**Brief**
Start at the line with "Instruction: Open the" and print every line through the end of the material below. Keep it exact and free of pictures.
════════════════════
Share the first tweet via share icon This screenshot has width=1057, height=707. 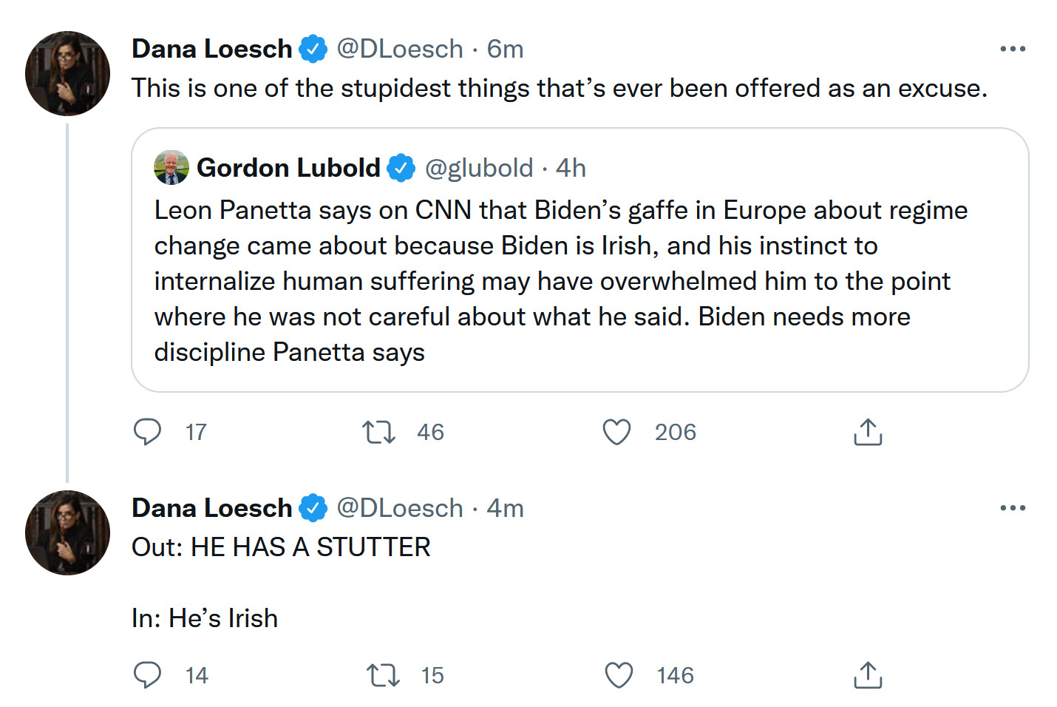pos(868,432)
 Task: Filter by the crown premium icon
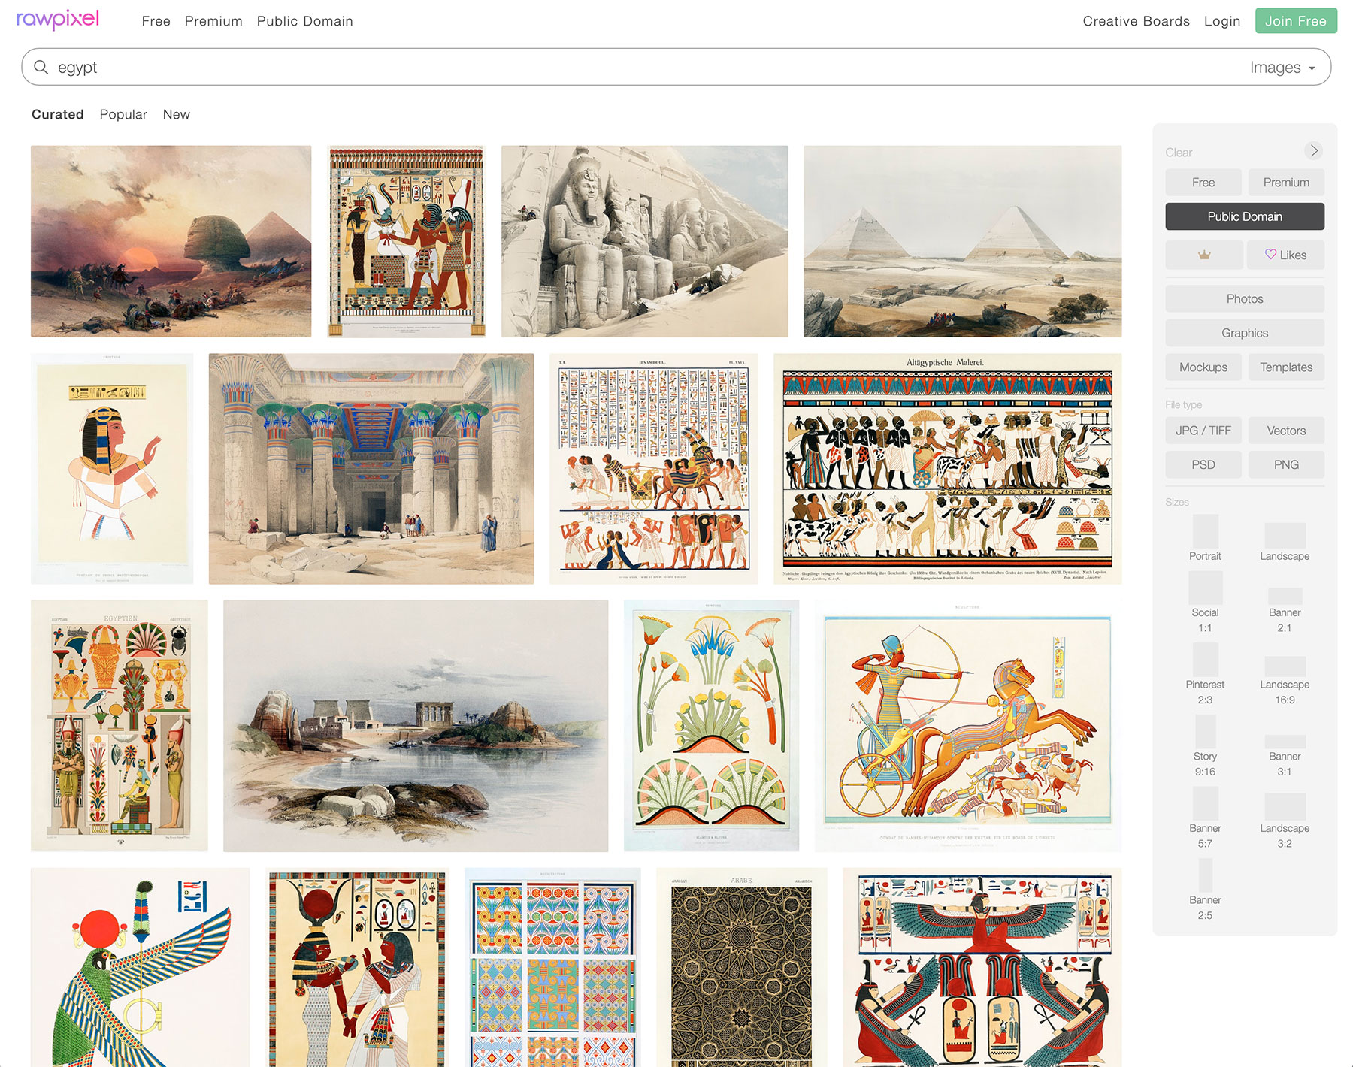click(1203, 255)
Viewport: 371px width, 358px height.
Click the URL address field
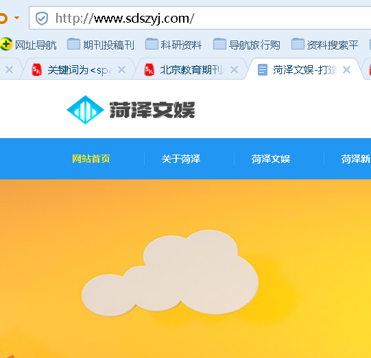[x=200, y=19]
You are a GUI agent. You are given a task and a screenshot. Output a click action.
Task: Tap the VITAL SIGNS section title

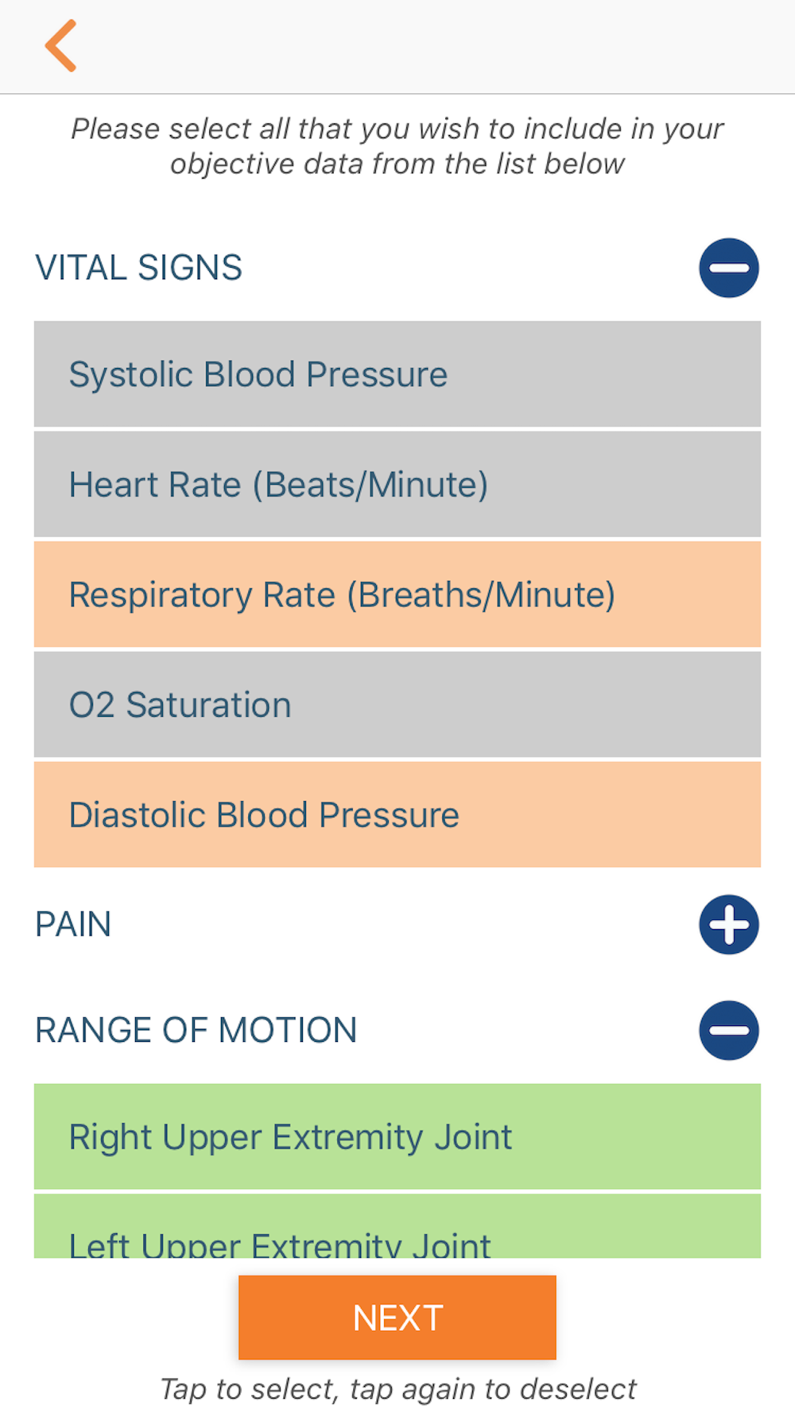(139, 268)
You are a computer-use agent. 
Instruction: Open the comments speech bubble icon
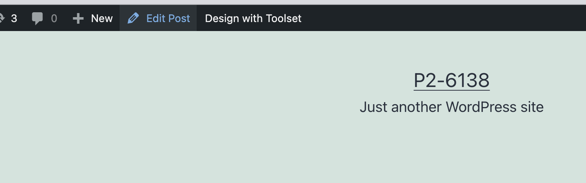point(37,18)
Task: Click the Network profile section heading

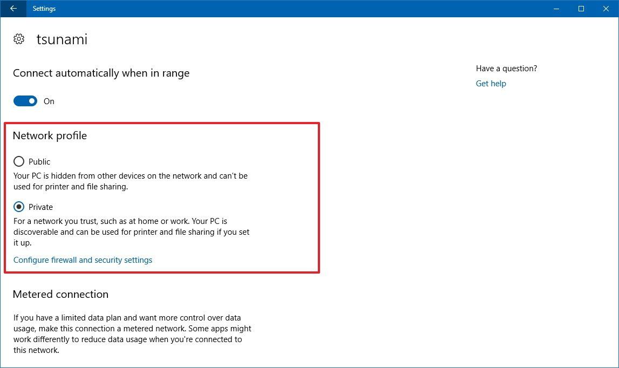Action: [50, 135]
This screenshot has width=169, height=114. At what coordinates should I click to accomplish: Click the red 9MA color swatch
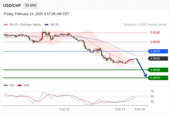coord(20,85)
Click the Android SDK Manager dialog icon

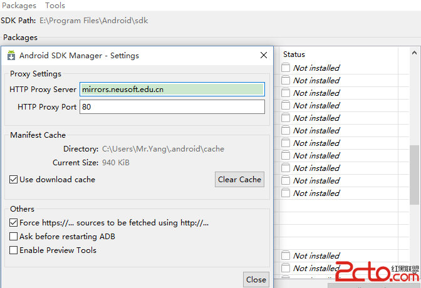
════════════════════
**Reply to the exercise**
Instruction: Open the comments speech bubble icon
point(37,18)
Task: Click the Network profile section heading

Action: [50, 135]
This screenshot has width=169, height=114. At what coordinates should I click to accomplish: Click the red 9MA color swatch
coord(20,85)
Click the Android SDK Manager dialog icon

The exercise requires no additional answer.